◆ EXERCISE GOAL ◆
Identify every line of the items that contains the string "menu" and copy each of those lines.
>> begin RECORDS SUPPLIED
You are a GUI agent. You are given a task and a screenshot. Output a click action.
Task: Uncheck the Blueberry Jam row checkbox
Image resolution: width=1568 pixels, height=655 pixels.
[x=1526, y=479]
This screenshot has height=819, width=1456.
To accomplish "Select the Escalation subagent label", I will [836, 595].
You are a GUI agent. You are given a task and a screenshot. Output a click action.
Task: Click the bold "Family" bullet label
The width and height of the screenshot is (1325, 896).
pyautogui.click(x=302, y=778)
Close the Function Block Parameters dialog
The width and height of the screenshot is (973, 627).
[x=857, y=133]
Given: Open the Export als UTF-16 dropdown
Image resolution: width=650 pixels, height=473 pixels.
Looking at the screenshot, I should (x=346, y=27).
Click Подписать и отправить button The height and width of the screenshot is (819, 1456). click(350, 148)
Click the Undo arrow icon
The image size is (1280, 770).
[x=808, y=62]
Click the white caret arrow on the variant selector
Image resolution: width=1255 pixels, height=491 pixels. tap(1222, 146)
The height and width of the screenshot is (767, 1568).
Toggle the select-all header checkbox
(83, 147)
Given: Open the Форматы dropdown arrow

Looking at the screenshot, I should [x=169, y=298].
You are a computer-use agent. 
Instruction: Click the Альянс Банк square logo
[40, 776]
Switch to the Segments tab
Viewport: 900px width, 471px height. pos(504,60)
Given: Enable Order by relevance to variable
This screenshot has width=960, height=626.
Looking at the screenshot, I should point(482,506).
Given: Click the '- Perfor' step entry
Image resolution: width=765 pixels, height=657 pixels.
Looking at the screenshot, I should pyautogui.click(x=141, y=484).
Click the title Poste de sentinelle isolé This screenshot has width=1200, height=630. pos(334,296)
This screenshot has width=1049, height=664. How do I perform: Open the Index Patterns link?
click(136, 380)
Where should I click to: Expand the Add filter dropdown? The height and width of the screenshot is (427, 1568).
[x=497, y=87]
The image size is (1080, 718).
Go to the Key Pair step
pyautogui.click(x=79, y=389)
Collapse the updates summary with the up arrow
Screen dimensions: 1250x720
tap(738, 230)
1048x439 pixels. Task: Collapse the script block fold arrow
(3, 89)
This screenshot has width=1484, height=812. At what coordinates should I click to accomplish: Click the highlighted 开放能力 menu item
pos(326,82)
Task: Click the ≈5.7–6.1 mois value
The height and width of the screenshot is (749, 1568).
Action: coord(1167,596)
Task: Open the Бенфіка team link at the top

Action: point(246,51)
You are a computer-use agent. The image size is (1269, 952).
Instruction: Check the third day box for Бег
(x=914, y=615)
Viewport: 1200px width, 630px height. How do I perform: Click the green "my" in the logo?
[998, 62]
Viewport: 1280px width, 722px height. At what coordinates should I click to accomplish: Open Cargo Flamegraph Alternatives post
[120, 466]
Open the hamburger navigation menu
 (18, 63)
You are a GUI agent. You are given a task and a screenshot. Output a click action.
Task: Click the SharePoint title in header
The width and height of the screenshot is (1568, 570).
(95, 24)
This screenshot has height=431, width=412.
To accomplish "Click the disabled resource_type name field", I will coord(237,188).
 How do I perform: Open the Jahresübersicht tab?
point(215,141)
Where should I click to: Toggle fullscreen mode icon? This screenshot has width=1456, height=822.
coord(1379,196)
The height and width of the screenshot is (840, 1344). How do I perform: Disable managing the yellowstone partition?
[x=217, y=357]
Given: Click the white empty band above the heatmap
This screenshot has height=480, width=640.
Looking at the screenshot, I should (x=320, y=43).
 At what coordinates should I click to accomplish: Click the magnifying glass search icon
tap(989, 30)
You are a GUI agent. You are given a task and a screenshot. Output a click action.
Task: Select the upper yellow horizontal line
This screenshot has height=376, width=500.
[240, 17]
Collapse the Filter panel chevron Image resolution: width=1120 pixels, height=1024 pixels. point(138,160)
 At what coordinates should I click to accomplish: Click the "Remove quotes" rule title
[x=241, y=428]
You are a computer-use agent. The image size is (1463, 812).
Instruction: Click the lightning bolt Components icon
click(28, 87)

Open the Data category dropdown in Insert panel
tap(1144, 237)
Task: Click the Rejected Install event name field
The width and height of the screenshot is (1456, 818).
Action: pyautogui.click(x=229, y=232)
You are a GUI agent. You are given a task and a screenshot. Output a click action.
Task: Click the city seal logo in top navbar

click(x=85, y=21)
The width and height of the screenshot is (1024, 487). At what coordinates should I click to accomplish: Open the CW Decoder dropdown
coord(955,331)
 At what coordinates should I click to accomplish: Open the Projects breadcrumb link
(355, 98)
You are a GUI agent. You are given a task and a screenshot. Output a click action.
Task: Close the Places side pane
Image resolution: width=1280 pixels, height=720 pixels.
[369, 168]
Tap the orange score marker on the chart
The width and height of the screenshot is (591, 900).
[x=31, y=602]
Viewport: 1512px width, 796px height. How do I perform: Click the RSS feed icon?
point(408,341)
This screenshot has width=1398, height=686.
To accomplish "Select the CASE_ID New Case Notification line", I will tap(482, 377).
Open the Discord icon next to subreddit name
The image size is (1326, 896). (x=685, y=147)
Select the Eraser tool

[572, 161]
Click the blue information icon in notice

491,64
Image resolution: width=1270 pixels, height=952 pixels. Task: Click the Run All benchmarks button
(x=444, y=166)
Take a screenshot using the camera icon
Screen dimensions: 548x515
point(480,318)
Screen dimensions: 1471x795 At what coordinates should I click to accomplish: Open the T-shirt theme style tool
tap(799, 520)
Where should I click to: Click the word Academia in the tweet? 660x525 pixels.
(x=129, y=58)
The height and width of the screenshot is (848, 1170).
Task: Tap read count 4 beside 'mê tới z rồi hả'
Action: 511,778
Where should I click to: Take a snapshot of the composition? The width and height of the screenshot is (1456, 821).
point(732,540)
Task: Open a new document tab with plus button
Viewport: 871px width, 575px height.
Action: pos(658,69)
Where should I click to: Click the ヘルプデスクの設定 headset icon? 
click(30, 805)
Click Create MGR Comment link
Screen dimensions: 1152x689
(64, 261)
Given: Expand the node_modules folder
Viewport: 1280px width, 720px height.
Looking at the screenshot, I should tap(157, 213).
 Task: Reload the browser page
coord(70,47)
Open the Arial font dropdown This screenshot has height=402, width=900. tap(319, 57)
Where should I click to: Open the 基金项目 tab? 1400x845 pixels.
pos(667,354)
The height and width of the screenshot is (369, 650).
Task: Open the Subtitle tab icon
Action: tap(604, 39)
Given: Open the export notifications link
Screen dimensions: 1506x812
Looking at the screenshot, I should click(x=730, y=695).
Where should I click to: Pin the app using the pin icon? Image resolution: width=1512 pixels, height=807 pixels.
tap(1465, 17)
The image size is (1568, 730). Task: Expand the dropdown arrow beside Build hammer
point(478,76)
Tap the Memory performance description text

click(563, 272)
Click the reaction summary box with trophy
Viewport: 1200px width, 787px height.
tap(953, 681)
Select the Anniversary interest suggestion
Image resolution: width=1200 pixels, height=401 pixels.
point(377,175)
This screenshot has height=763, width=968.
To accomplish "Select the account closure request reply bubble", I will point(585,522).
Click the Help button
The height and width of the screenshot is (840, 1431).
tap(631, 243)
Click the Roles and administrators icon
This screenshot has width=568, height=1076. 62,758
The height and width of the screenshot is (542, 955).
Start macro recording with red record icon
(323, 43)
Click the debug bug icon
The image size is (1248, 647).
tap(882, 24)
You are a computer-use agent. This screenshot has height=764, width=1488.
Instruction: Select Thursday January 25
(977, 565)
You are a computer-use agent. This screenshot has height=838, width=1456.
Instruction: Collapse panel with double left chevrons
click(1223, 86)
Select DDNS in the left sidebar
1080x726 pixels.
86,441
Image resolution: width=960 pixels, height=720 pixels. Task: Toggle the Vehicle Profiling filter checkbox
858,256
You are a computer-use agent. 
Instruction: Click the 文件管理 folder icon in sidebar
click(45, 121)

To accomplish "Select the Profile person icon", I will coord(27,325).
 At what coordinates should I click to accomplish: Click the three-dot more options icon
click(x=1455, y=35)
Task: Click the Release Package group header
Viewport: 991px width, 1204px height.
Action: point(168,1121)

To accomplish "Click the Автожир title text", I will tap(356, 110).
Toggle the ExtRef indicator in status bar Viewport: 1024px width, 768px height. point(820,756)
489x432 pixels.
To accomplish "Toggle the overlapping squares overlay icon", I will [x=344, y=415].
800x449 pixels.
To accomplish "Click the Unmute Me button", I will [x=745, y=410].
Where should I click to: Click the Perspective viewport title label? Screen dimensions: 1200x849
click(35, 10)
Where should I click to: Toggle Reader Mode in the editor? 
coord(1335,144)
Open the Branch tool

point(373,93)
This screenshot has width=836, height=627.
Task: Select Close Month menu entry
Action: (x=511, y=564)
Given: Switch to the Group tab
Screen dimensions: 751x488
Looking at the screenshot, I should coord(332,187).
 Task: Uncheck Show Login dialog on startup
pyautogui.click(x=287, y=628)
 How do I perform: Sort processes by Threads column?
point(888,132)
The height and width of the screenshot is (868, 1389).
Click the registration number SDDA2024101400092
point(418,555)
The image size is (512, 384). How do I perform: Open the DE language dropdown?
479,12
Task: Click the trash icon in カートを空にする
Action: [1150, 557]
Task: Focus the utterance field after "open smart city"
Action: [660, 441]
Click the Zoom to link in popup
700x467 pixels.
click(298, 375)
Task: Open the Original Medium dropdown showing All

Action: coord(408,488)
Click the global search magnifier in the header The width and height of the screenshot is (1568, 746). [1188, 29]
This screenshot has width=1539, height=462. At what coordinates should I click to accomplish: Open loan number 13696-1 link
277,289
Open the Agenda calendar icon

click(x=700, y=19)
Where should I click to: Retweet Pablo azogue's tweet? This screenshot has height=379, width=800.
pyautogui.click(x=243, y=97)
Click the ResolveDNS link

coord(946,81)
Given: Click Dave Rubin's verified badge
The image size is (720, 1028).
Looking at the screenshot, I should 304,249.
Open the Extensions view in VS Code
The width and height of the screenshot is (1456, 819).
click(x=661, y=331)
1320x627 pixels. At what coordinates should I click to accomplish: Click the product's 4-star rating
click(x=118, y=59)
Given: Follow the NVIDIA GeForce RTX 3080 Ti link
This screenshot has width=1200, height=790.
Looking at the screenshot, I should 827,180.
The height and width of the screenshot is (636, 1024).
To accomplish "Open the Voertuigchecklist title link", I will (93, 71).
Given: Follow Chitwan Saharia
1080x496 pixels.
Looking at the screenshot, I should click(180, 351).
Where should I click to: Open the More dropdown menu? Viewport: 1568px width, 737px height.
>> end RECORDS SUPPLIED
◆ ANSWER TO THIS EXERCISE ◆
This screenshot has width=1484, height=812. At what coordinates should I click to accomplish: Click the highlighted 开放能力 menu item
Open the hamburger navigation menu
Task: Select Close Month menu entry
Where should I click to: Open the More dropdown menu? Viewport: 1568px width, 737px height.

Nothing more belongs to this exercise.